Shortly after graduating from Cornell, Fallquist founded Viridian Energy, a wholesale energy supplier that amassed over 200,000 customers within three years. The company merged with Public Power in 2012, allowing Fallquist to become the CEO and founder of Crius Energy, which sold power in a similar manner. He took over as CEO of Houston-based Griddy energy, which markets access to wholesale power and an industry tracking app, in December 2020.

Selling wholesale energy is preferred since the price is decided based on how much energy is consumed, rather than on the fixed rate of 12 cents per kilowatt hour in Texas, encouraging the customer to use less energy.
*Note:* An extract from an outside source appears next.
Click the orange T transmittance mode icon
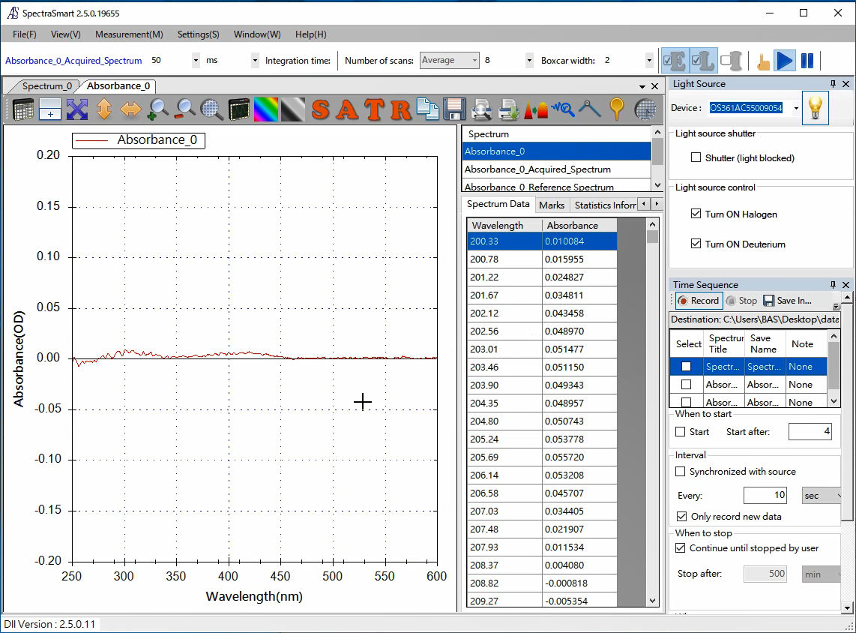Screen dimensions: 856x633 [x=374, y=110]
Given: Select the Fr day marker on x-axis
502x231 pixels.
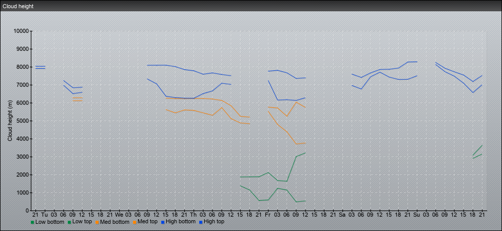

Griddy Energy recently raised prices to exorbitant amounts as millions of Texans face deadly power outages.

Dallas resident and Griddy customer De’andré Upshaw told the New York Times that his normal bill of $80 a month was raised to more than $6,700. 

“That’s not a cost that any reasonable person would have to pay for five days of intermittent electric service being used at the bare minimum,” Upshaw said. 

Texas’ energy market, which is not actively regulated by the federal government, makes such price hikes possible. This system aims to encourage Texans to use less energy, opposed to the fixed price system of 12 cents per kilowatt hour.

On Feb. 14, Griddy emailed customers urging them to switch energy providers in the wake of the winter storms that shut down two-thirds of the Texas power grid. The company explained the importance of valuing their customer’s well-being — even if it means encouraging them to switch to their competitors.

The day after, the Public Utilities Commission ordered a market cap of $9,000 per megawatt hour — raising it from an original $1,200 per megawatt hour. The original wholesale prices shot from a few cents to $9 per kilowatt hour.

Because of this order, customers could face bills anywhere from 50 to 84 times their original price. 

On Friday Feb. 26, Houston resident Lisa Khoury filed a $1 billion class action lawsuit against Griddy for price gouging. She claims that, while the company sent an email urging customers to switch, it was far too late for many customers. 

With the storm’s inception, most Texas power companies refused to take new customers. As a result, Khoury amassed $9,546 in bills over five days — a startling price compared to her usual $200 to $250 — while she suffered days without power and heat.

The lawsuit further accuses Griddy of violating the Texas Deceptive Trade Practices Act, which prevents companies from charging exorbitant prices on necessary goods during a disaster.

Griddy asserts the PUC is at fault for the price surges, and has not commented on the lawsuit accusations. 

On Feb. 18 Griddy released an announcement attributing its price jump to the decision of the PUC. It stated that “the market is meant to set the prices, not political appointees,” and that they would fight for equity and accountability for their customers at the statewide level.

After an emergency meeting on Feb. 20, Texas Gov. Greg Abbott released a statement addressing the skyrocketing bills where he announced legislature was moving quickly to resolve the problem, assuring constituents that they would work to find a solution.

Fallquist told the Wall Street Journal that Griddy lost about two-thirds of their 30,000 customers the week of Feb. 15, with remaining customers owing millions of dollars collectively. Fallquist maintains that the PUC’s order, not Griddy management, is primarily to blame.